Processori AMD Ryzen ed EPYC con 13 falle secondo CTS-Labs

Ryzen, EPYC, Ryzen Pro e Ryzen Mobile avrebbero diverse falle di sicurezza. A dirlo è l'israeliana CTS-Labs, che ha pubblicato un whitepaper e un sito dedicato (amdflaws.com) in cui illustra quattro classi di potenziali falle nelle CPU più recenti di AMD (Ryzenfall, MasterKey, Fallout e Chimera).

La casa di Sunnyvale si trova un po' presa alla sprovvista, in quanto la pubblicazione è avvenuta senza seguire i classici 90 giorni dalla comunicazione del problema all'azienda, ma dopo appena 24 ore. il che francamente è poco gradevole per l'azienda e sicuramente è una pratica che non piace nemmeno a noi (qui altri punti oscuri della vicenda).

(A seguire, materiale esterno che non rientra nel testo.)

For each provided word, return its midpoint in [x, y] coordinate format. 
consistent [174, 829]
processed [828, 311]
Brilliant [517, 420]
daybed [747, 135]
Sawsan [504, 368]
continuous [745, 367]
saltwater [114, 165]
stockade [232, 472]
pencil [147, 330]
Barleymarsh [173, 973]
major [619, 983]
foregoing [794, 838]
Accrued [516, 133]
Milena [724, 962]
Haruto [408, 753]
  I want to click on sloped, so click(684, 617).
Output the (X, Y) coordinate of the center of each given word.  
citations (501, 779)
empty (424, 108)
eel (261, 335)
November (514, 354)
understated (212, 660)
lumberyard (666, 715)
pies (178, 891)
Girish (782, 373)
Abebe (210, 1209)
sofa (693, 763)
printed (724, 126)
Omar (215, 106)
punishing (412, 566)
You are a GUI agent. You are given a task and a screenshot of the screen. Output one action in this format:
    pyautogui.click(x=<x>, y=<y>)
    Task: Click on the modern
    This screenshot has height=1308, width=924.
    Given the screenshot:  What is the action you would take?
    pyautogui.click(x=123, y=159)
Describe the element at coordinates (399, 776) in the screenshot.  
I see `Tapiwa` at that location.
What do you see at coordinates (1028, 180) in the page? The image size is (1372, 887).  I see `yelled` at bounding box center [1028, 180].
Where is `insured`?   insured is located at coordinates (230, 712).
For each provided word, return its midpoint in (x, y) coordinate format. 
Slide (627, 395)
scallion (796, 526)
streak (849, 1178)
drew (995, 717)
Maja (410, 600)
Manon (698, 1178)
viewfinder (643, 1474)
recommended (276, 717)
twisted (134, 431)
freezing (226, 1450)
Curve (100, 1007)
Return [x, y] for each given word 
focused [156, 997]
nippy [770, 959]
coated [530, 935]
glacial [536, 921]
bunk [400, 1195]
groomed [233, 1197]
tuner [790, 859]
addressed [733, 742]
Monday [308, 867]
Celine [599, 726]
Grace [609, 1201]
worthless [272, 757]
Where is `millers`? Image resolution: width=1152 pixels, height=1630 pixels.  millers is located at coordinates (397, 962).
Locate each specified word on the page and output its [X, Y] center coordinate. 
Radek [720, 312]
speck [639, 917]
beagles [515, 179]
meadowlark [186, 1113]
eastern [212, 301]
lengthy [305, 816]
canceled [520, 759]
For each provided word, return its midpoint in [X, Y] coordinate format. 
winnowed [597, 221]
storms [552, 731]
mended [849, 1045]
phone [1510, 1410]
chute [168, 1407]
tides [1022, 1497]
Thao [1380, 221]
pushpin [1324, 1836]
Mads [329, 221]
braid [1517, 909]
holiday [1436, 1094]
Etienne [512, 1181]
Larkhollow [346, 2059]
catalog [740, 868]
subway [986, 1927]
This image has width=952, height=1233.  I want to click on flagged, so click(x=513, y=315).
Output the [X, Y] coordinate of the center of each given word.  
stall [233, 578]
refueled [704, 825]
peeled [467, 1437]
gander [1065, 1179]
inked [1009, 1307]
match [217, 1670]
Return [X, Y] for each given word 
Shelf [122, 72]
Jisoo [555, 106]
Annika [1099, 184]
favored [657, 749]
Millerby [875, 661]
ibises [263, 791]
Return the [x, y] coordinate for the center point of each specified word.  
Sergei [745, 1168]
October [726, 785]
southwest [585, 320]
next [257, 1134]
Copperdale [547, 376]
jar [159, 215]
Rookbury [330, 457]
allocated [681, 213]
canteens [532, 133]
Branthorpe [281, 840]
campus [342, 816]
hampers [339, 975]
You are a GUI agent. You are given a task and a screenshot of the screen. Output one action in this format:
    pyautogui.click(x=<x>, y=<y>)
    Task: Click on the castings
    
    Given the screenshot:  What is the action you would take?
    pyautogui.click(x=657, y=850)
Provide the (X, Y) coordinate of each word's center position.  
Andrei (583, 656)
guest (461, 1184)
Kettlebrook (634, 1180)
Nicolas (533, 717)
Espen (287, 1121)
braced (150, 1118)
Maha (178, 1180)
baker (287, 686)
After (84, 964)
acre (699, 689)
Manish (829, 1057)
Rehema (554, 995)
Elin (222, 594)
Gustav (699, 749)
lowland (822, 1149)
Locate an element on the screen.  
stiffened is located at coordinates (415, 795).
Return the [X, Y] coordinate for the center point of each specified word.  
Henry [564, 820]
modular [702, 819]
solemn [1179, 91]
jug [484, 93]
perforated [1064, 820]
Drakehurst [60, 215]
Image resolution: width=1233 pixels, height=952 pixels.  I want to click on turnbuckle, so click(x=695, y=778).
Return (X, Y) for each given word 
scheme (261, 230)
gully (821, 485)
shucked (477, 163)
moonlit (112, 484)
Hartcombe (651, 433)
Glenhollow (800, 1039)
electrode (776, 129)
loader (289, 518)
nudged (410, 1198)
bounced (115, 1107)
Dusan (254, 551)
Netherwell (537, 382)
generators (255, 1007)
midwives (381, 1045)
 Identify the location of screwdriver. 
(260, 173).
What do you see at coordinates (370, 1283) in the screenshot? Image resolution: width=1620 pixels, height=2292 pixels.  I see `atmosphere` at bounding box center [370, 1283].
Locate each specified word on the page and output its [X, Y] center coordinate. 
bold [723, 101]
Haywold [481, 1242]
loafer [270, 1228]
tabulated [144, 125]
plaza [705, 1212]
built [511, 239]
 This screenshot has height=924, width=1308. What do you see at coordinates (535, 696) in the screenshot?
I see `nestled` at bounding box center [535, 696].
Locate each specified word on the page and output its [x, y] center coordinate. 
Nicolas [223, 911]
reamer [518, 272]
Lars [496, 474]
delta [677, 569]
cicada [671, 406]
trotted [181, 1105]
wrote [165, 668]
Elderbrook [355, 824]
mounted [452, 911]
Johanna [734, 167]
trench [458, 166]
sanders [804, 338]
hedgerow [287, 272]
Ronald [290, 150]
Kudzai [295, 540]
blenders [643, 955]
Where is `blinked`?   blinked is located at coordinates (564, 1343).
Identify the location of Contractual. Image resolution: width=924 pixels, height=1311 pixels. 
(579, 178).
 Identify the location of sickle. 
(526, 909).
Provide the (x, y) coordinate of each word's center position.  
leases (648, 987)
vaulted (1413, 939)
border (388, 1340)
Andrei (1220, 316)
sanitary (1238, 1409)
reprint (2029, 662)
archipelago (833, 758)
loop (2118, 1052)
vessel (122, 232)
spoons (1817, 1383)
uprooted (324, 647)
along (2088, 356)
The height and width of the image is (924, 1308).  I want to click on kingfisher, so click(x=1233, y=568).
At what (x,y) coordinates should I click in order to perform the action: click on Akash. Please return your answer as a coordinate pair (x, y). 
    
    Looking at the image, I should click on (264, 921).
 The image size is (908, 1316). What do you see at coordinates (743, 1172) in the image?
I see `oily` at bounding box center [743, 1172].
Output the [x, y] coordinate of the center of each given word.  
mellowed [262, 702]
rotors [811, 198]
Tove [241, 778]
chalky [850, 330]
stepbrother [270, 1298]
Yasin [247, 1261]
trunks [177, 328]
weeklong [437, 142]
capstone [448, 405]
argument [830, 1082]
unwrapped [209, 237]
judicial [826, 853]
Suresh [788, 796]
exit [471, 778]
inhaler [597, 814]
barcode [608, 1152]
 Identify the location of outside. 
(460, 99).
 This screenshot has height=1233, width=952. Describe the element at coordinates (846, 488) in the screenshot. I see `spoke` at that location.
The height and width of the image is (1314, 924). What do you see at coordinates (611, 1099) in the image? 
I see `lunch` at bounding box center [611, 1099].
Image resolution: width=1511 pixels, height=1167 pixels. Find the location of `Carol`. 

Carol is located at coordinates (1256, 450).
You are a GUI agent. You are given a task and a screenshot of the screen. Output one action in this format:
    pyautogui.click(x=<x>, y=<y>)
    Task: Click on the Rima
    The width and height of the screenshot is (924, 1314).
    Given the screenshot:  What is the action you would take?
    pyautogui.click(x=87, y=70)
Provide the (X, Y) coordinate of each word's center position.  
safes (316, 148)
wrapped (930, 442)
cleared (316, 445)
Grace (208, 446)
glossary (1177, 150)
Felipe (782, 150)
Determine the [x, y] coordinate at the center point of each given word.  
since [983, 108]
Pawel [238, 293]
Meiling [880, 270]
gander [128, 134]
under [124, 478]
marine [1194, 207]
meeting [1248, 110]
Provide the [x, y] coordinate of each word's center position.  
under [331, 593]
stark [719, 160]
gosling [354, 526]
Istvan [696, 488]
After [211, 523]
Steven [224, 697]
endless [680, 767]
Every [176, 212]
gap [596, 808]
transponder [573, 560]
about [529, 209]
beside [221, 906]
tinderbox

Ma tant'è, veniamo ai fatti noti.

"In AMD la sicurezza è la priorità massima e lavoriamo continuamente per assicurare la sicurezza dei nostri utenti al sorgere di nuovi rischi. Stiamo indagando su questo report, che abbiamo appena ricevuto, per capire la metodologia e il merito delle scoperte", è al momento la posizione ufficiale di AMD.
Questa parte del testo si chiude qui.